Recording (P)1994 by Audio Literature; Copyright ©1976 by Thomas Byron
While The wisdom and sayings are excellent. The reader is dry, mono-tone, and will actually start to put you to sleep.
This audio book is just simply one of the BEST i have ever had the pleasure of listening to. It is HIGHLY recommended, it has plenty of concentrated wisdom of the budda in it. Trust me this audio is good.
This audio version of the Dhammapada is a personal, intimate one and speaks directly to the deepest level of the human heart as none of the more expensive versions I've read or sampled on Audible have thus far. Don't let the relatively short duration, low price tag and sparse fan fare fool you, this is a profoundly executed Dhammapada that is classic in simplicity and sticks to the essentials of the original text, skipping the commentary temptations that sound like a good idea, but on audio do not serve much purpose when reaching for a meditational aid like this.
Jacob Needleman has a penetrating voice that can move one to tears just from the poignancy and conviction of Needleman's personable, moving baritone delivery, which has the power to make the listener feel that he IS the Buddha at times. His voice sounds very compassionate as it reveals the timelessly fragmentary and simple recipe to inner peace.
This collection of teachings wastes no words. I will listen to this audiobook over and over again without a doubt. The reader's voice is perfect for such a book, as it doesn't distract the listener in any way and allows one to focus solely on the words being read. I have a relatively large library of audiobooks and this is up there with the best audiobook experiences I've had yet. I'm glad I chose it.
This is the worst recording I've encountered on Audible. Most of the Audible recordings are very good. This is beyond bad. Every s or other sibilant sound hisses piercingly in your ear.
The content, if you can hear it, is excellent. The reader is probably pretty good, too, but how can you tell with all that racket going on?
The content is what it is - the traditional sayings of the Buddha. It's excellent and worth listening to over and over. I won't dwell on that - if you know what it is you know what it is and if you don't I encourage you to give it a listen and find out!
On to specific issues with this particular recording:
This translation struck me as very competent, if slightly awkward at a few places, which I think boils down to the use of British English over American English? Nothing major.
The reader is just fine -- except for one minor point -- there is too much sibilance (this is the "hissing S" or "whistling" sound some of the other reviews note).

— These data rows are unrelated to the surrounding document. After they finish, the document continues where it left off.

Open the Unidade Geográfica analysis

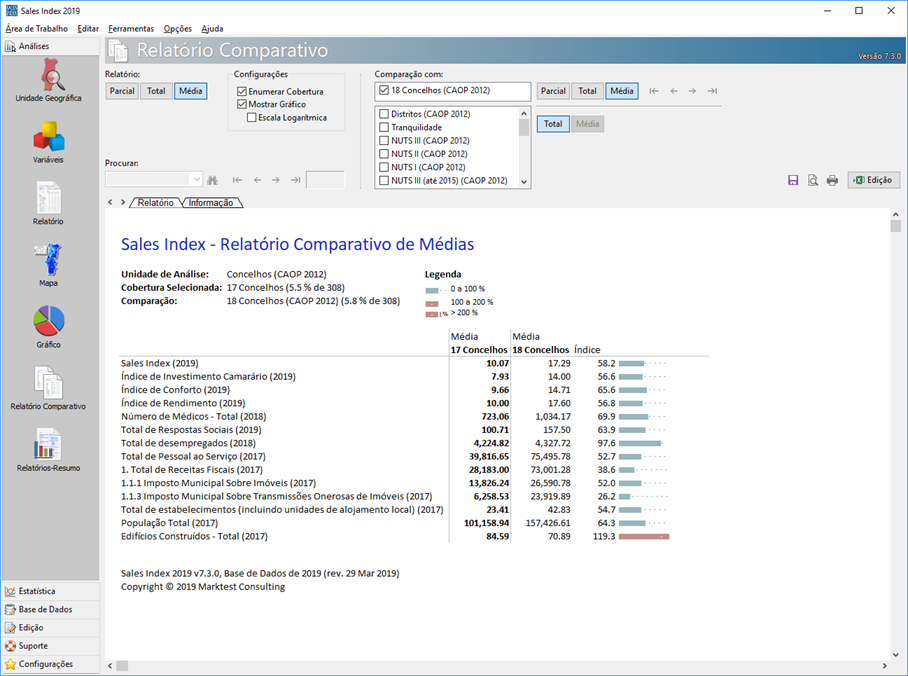(48, 80)
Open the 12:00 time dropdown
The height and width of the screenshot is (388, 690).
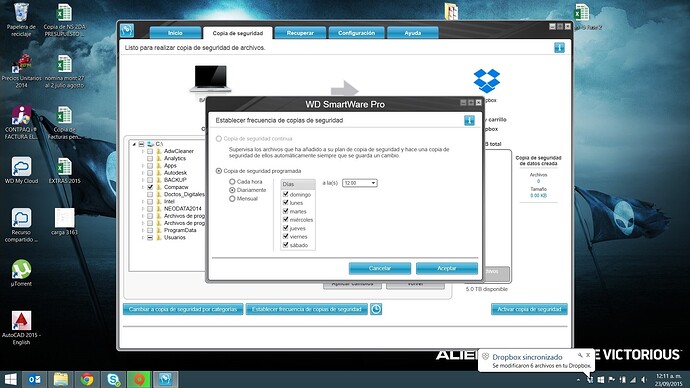(360, 183)
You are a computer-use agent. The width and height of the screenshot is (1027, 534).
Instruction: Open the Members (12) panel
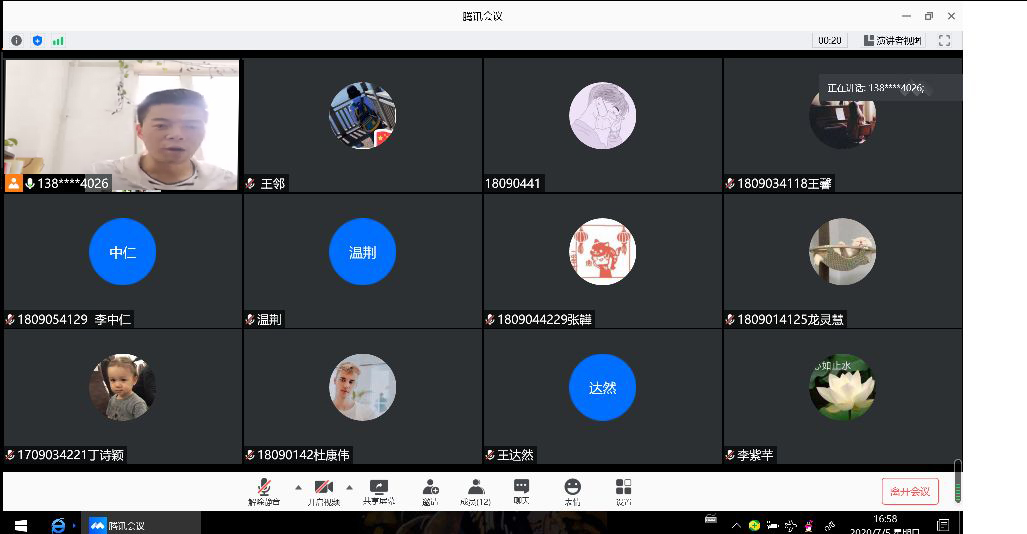point(476,490)
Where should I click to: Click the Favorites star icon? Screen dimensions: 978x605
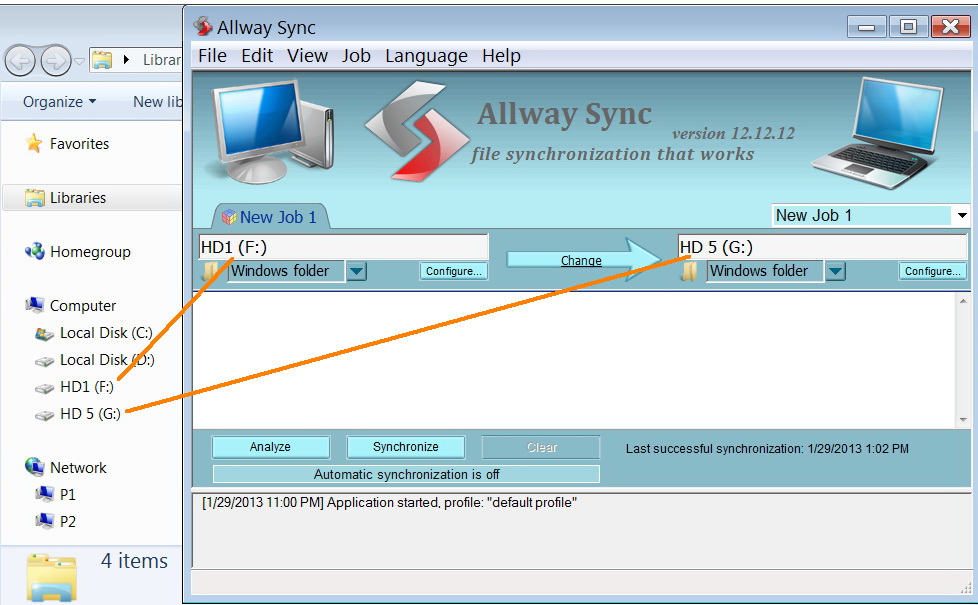click(x=34, y=143)
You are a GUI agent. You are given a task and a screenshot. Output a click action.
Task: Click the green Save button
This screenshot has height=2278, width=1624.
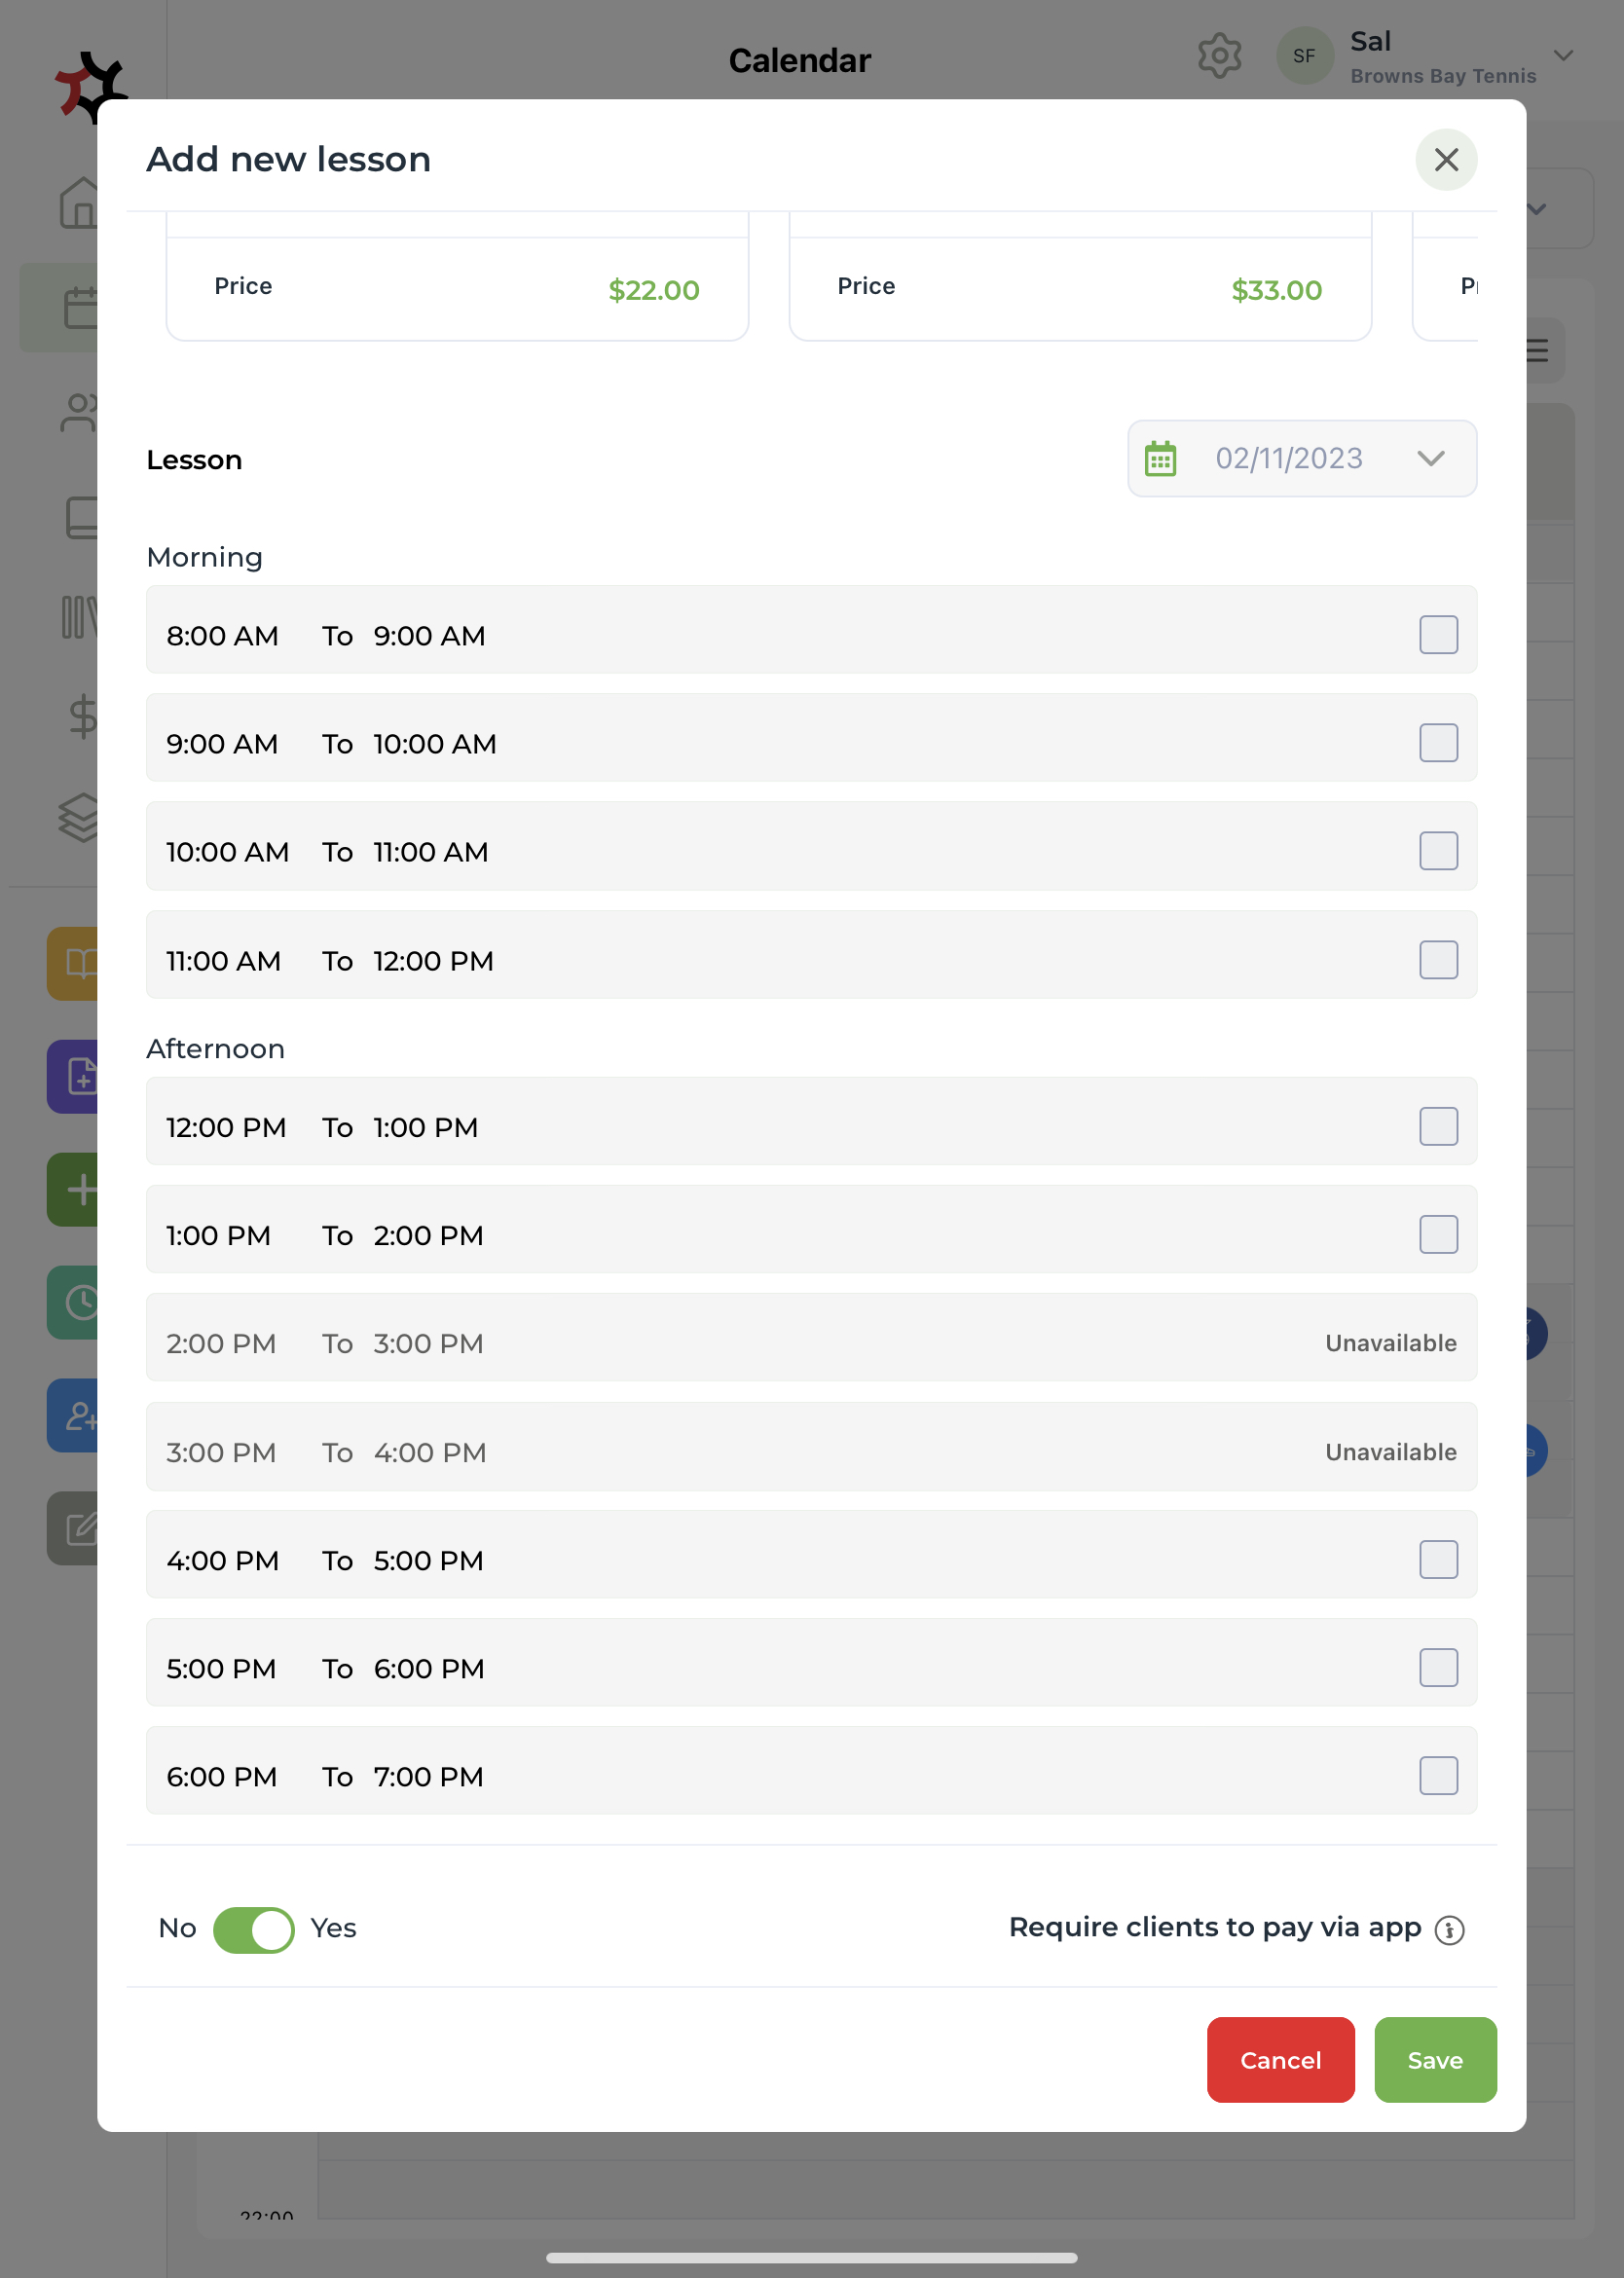pos(1434,2060)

This is absolutely the audio engineer's fault for not taking steps to deal with this issue in the recording process (called "de-essing"). I have other books with the same reader, and they do not exhibit the same problem. (I also happen to have some experience with audio production, so I know where to lay the blame in this specific case.)
I don't think this renders the end result un-listenable, but it does detract from the experience. The publisher should correct this audio and it would be near-perfect expression of what it attempts to be.
It's hard to imagine that these wise words were written in approximately 600 BC. I used to have this audio program on cassette tape, but wore it out after hundreds of listenings.